O segundo texto desta
série, sobre as sweatshops,
iniciou a discussão sobre a importância de se pressionar governos por leis
rígidas e mecanismos de fiscalização ao seu cumprimento. Tal artigo
argumentou que boicotes são medidas pontuais, paliativas e com efeito de curto
prazo, umas vez que atingem uma empresa em particular e não as condições de
trabalho no país como um todo.
Este
argumento é reforçado quando observamos a indústria extrativa. Como explicado
no segundo texto, trabalhadores optam por empregos em sweatshops porque a
situação de uma forma geral no país é similar. As estórias relatadas nos
parágrafos acima comprovam a dificuldade em encontrar um emprego onde haja
condições mínimas aos funcionários.
condições de trabalho no setor de mineração. Como fazer o boicote?

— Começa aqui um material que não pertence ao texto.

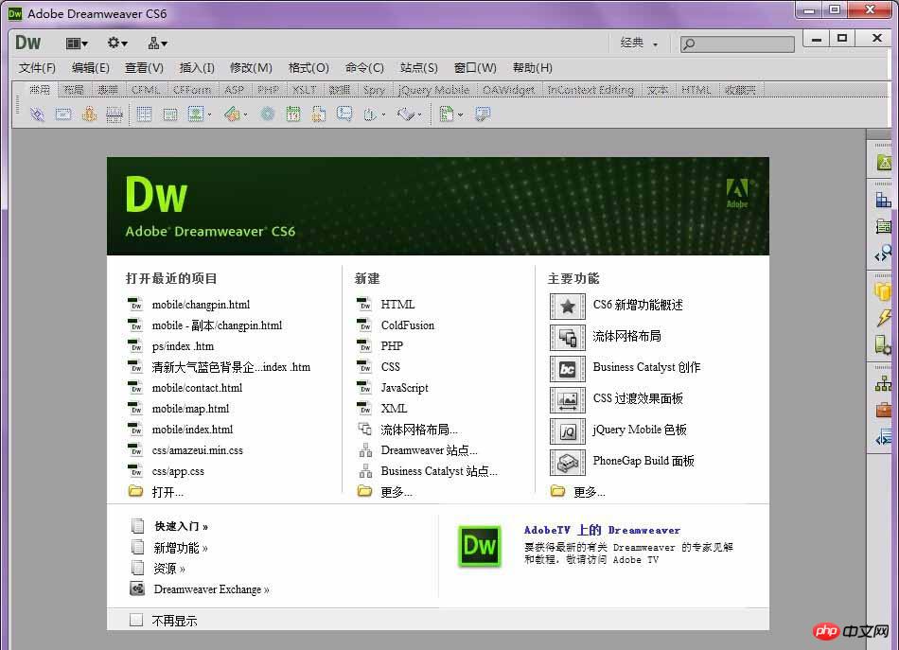Check the 不再显示 checkbox

point(137,620)
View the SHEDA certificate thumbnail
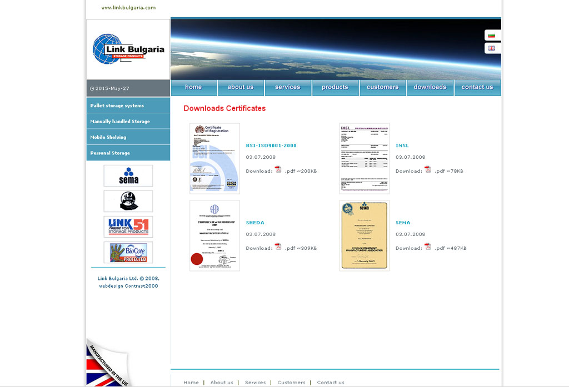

Deixaremos de usar carros, ônibus, bicicletas e aviões? Jogaremos fora nossos
celulares, geladeiras, televisões, computadores e eletrodomésticos?
Fabricaremos nossas próprias roupas (porque a exploração de trabalhadores
ocorre também na produção do tecido, não somente na confecção da vestimenta em
si)?
Vivemos em um mundo que se beneficia da exploração dos
trabalhadores em todas as instâncias. Logo, boicotar este ou aquele produto não
contribui para melhoria das condições de trabalho. Contudo, o cenário não é
apocalíptico e existem muitas formas de manifestar indignação e lutar pelo
respeito aos direitos humanos e trabalhistas de quem precisa deste tipo de
emprego para sobreviver.
Boicotes
devem ser vistos como uma medida complementar, não como a única solução para
garantir direitos aos trabalhadores. Sozinhos, eles se tornam ineficazes porque
atacam o sintoma e não a causa real do problema da exploração de mão de obra: a
ausência de leis. No caso das sweatshops,
por exemplo, empresas buscam instalar sua linha de produção em países em
desenvolvimento justamente pela flexibilidade nas leis e em sua fiscalização.
Logo, são estas leis que poderão fazer a diferença na vida dos trabalhadores.
Lutar
por direitos em outros países parece impossível, mas não é. Organismos
internacionais, como ONU, OIT, OMC e Banco Mundial possuem poder suficiente
para pressionar governos de países em desenvolvimento a implementar estas leis
e fiscalizá-las com seriedade. Portanto, ao invés de promover boicotes a esta
ou aquela empresa, é mais interessante buscar formas de fazer estas
organizações tornarem este tema uma prioridade.
Existem
diversos canais (como fóruns internacionais,
seminários, petições e até mesmo redes sociais) que podem ser usados para fazer
governos e organizações internacionais pressionarem países em desenvolvimento a
garantir direitos aos seus trabalhadores. A internet é um excelente instrumento
para adquirir e disseminar informações sobre violações aos direitos humanos e
também pode ser um mecanismo para promover mudanças.